- _Source text_:
The Big Ten Conference announced Thursday that the league will only play conference games in the fall 2020 season, pushing all nonconference games to a later date (if they’re scheduled at all) in football, cross country, field hockey, men’s and women’s soccer and women’s volleyball.
“By limiting competition to other Big Ten institutions, the conference will have the greatest flexibility to adjust its own operations throughout the season and make quick decisions in real-time based on the most current evolving medical advice and the fluid nature of the pandemic,” the league said in a statement issued Thursday afternoon.
BYU was scheduled to play Michigan State in the Cougars’ home opener Sept. 12, then travel to Minnesota two weeks later on Sept. 26.
"The Big Ten’s announcement today obviously has specific ramifications regarding the 2020 BYU football schedule," BYU spokesperson Duff Tittle said in a prepared statement from the university. "As we navigate the uncertainties of the current pandemic, BYU will continue to have discussions with other universities and our stakeholders to make the best possible decisions for our student-athletes and our athletic program."
The Cougars were contracted to receive a $300,000 payout from Minnesota for the Sept. 26 game, the same fee the Gophers would receive for a return trip to Provo in September 2025, according to public records in Minnesota.
Most standard college football contracts include a force majeure clause that could nullify the deals for inclement weather, disasters or other “act of God” incidents. It’s unclear if the clause would be triggered by the coronavirus pandemic, or if it would apply equally for the 2025 contracted game, as well.
The news could get worse for BYU’s schedule, as well.
"The Big Ten’s announcement today obviously has specific ramifications regarding the 2020 BYU football schedule. As we navigate the uncertainties of the current pandemic, BYU will continue to have discussions with other universities and our stakeholders to make the best possible decisions for our student-athletes and our athletic program."

- _Data section_:
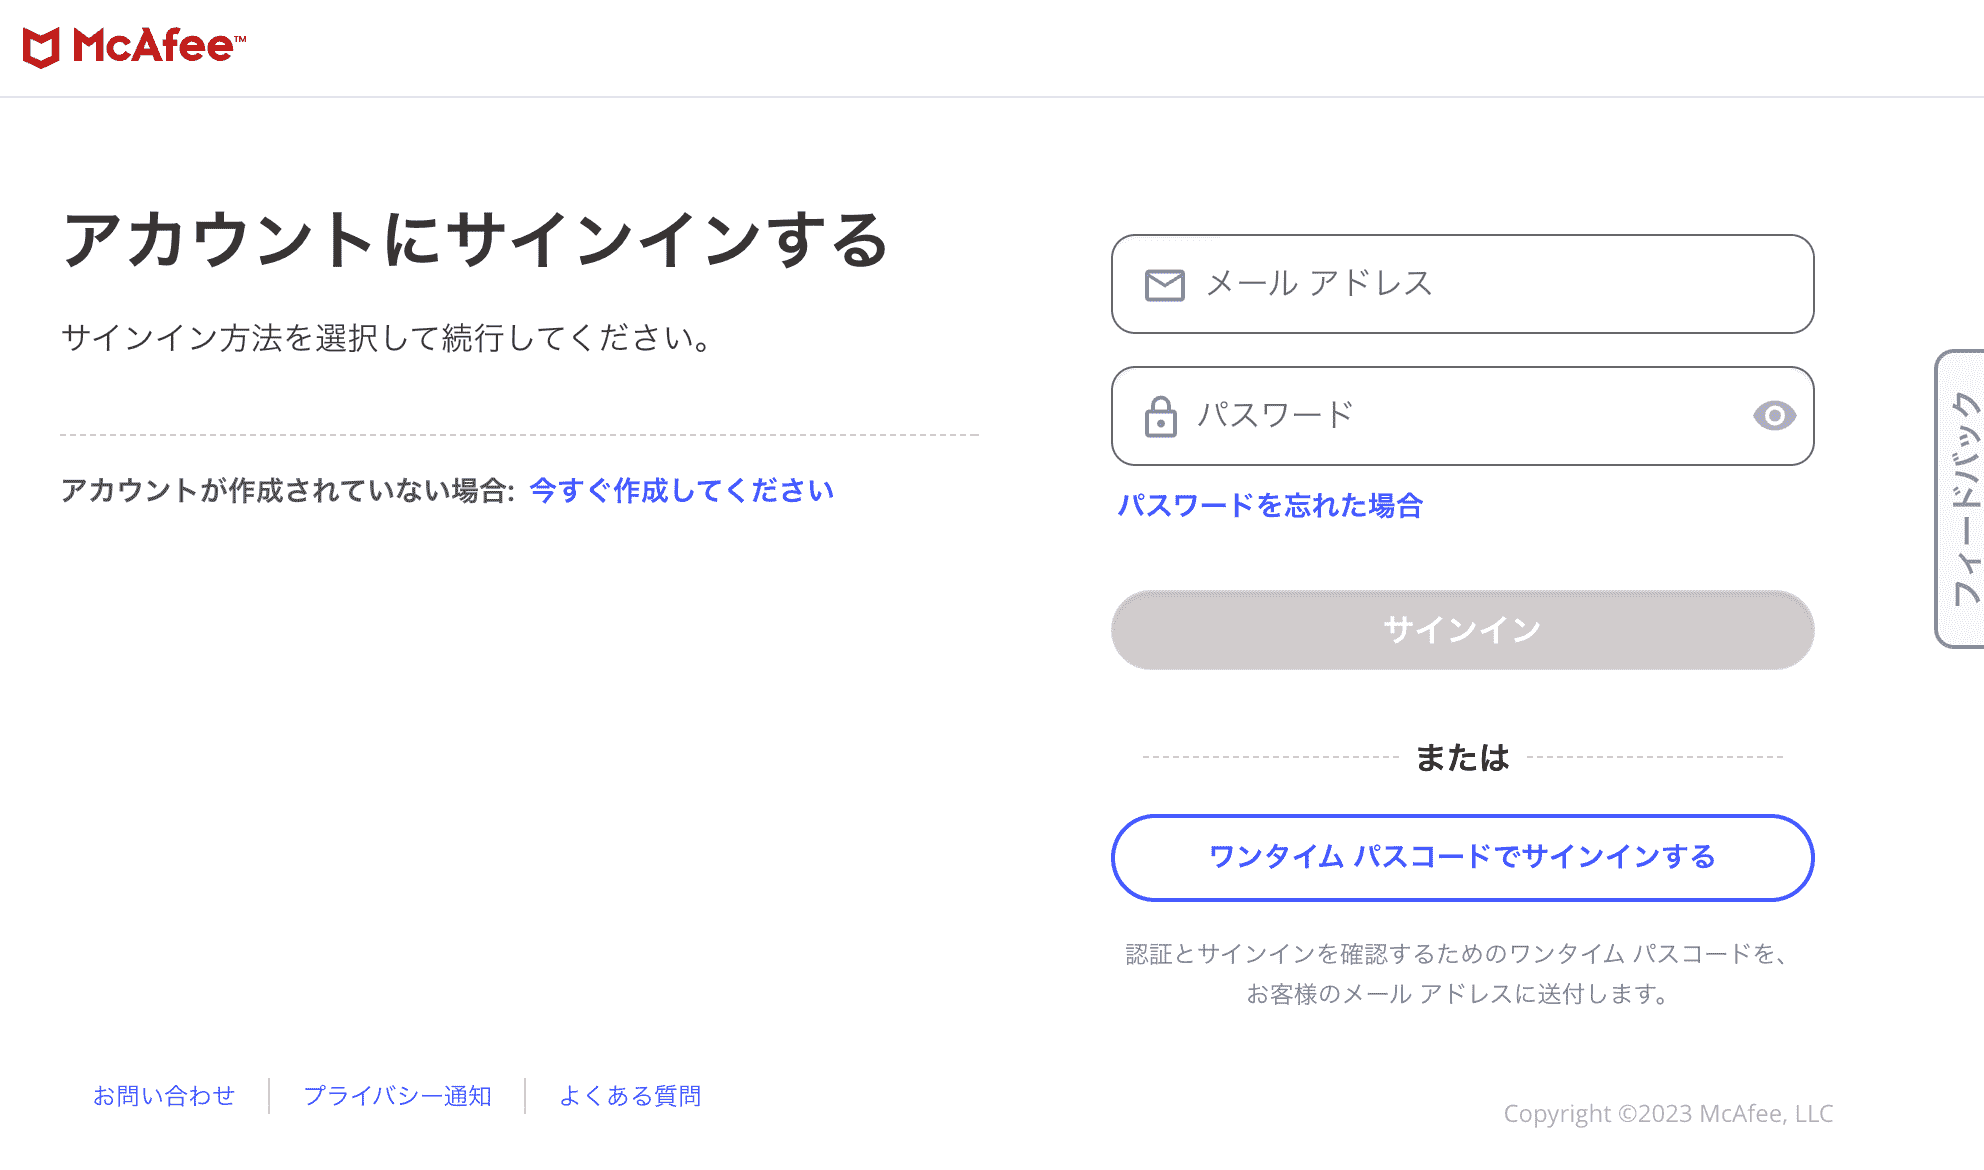Click the サインイン方法を選択して続行 subtitle text
Image resolution: width=1984 pixels, height=1170 pixels.
[387, 338]
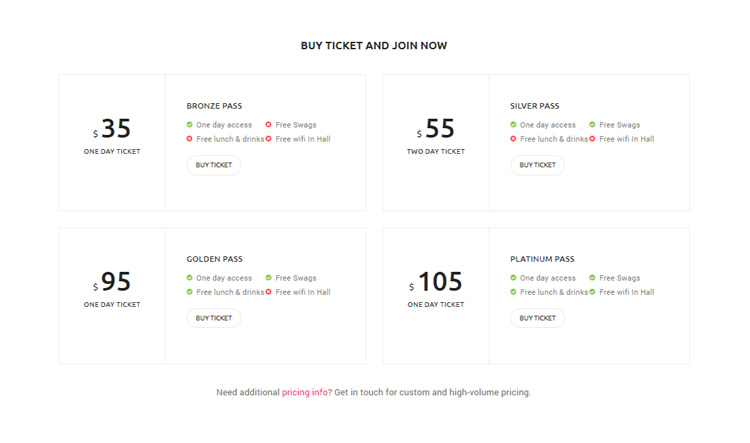Click red icon beside Bronze Free lunch & drinks

pyautogui.click(x=189, y=139)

- _Description of the task_: In the article on the Big Ten's conference-only fall schedule, what payout was BYU contracted to receive from Minnesota for the Sept. 26 game?

- _Result of the exercise_: $300,000